For the politically correct, Target will do even more. For more than 30 years, the company has contributed 5 percent of its pretax profits to communities through grants, programs and donations -- more than any other retailer in America. In 1995, that translated into more than $25 million nationwide.
If it wasn't working so well, Target might seem too warm and fuzzy. Customers, typically young, fairly affluent and female, are called "guests." Store managers are "team leaders." Employees, trained in company ways at "Target University" seminars, are "team members," who are allowed to make on-the-spot decisions to address customer concerns.
"People don't need to be managed," said Target spokesman Jeff Spiegel. "We don't have managers because we have no need for managers. Our team members need to be led, not managed. In that kind of culture, they truly feel like a team."
The team approach has been effective: In 1994, Target drew more than 400 million customers -- more than the combined attendance in the NFL, NHL and NBA over three years. And this year, Target expects that more than 475 million customers will purchase more than $17 billion in merchandise.
Still, for all its fans, the retailer remains a vague name for at least some merchants here.
Target? "It's ringing a bell, but I can't bring to mind what it is," said Judy Taylor Orlinsky, owner of Japonaji, a Japanese arts and crafts boutique in Fells Point.
Briefed on the giant discounter, the proprietor shrugged it off. "I don't think they'll hurt us," Orlinsky said. "It's just a whole different world. I think there will always be room for stores like ours."
So, too, say Target's direct competitors: "Typically, from what we've seen with our major competitors, our stores are performing very well, so we welcome our competition," said Les Copeland, spokesman for Wal-Mart, which operates 24 stores in the Baltimore-Washington region. "Ultimately, the local consumers are the winners."
Kmart is just as magnanimous, even if it seems to be reading from the same script. "Our stance is, we always look at competition as good because consumers always benefit," said spokesman Stephen Pagnani of Kmart, which runs 36 stores in Maryland and 54 in Virginia.
Wall Street analysts, however, view competition with more caution, particularly in a bruising industry that has piled up a retail body count in recent months.
In June 1995, Bradlees, the Massachusetts-based discounter, filed for bankruptcy protection. In September, Caldor, the nation's fourth largest discount department store chain, followed suit in Connecticut. Then in October, Jamesway, a discounter from New Jersey, did the same.

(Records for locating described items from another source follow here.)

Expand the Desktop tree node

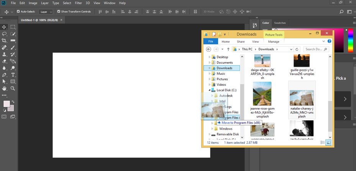210,57
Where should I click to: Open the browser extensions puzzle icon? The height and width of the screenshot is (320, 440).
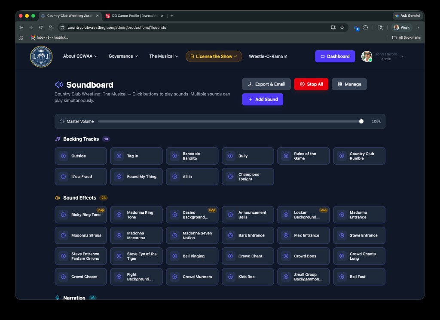365,28
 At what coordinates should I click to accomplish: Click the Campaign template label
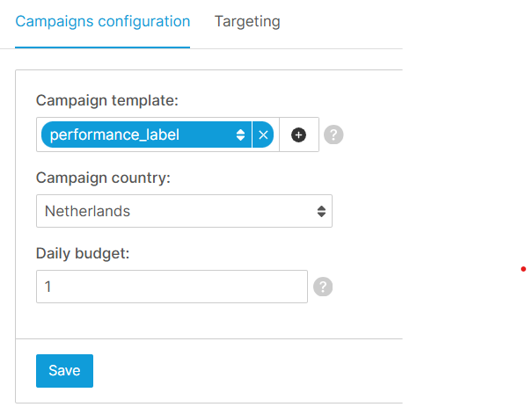pos(107,100)
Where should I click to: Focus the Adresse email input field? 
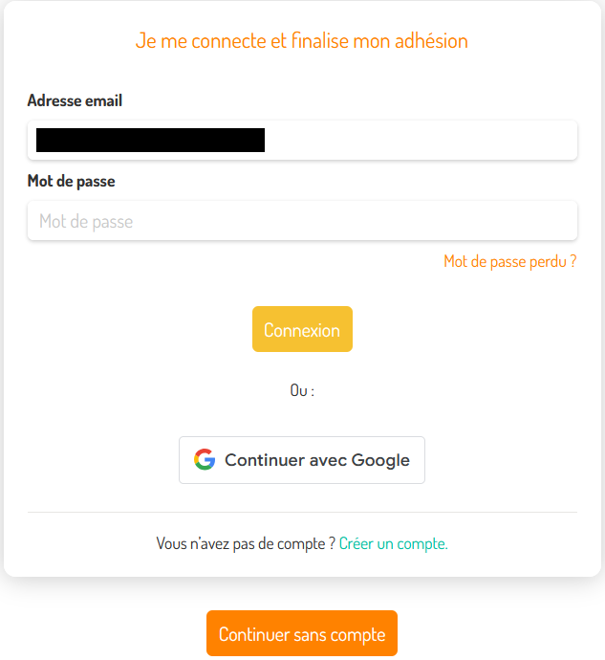pos(302,141)
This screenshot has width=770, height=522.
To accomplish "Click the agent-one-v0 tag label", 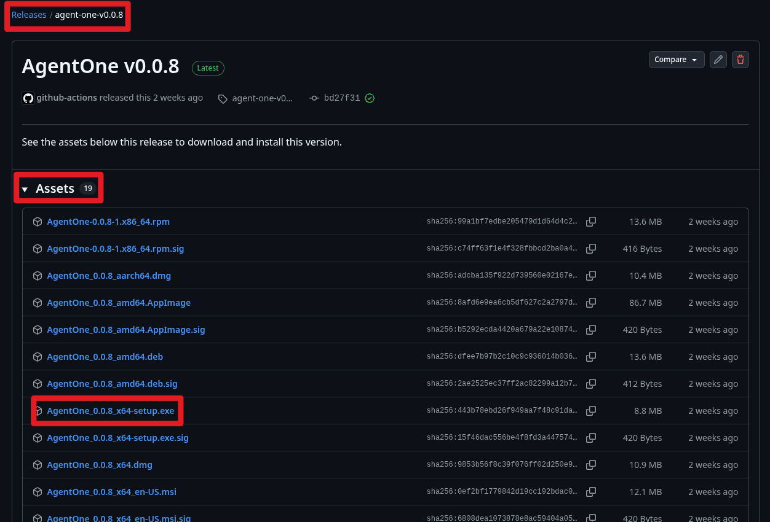I will (x=262, y=98).
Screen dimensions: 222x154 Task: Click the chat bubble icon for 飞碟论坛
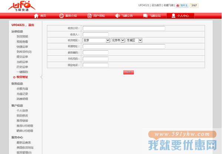145,16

The local retail environment has been just as unforgiving. Merry-Go-Round Enterprises Inc., the Joppa-based apparel chain, collapsed in February. And Hechinger Co., the home improvement chain out of Landover, has struggled to emerge from a yearlong slump. It won't get any easier, observers say, with Target's expansion along the Atlantic.
"For the most part, they're going to win market share, and that's going to come at someone's expense," said John P. Hughes, a retail analyst with Piper Jaffray Inc. in Minneapolis. "Retailing will become more competitive than already it is."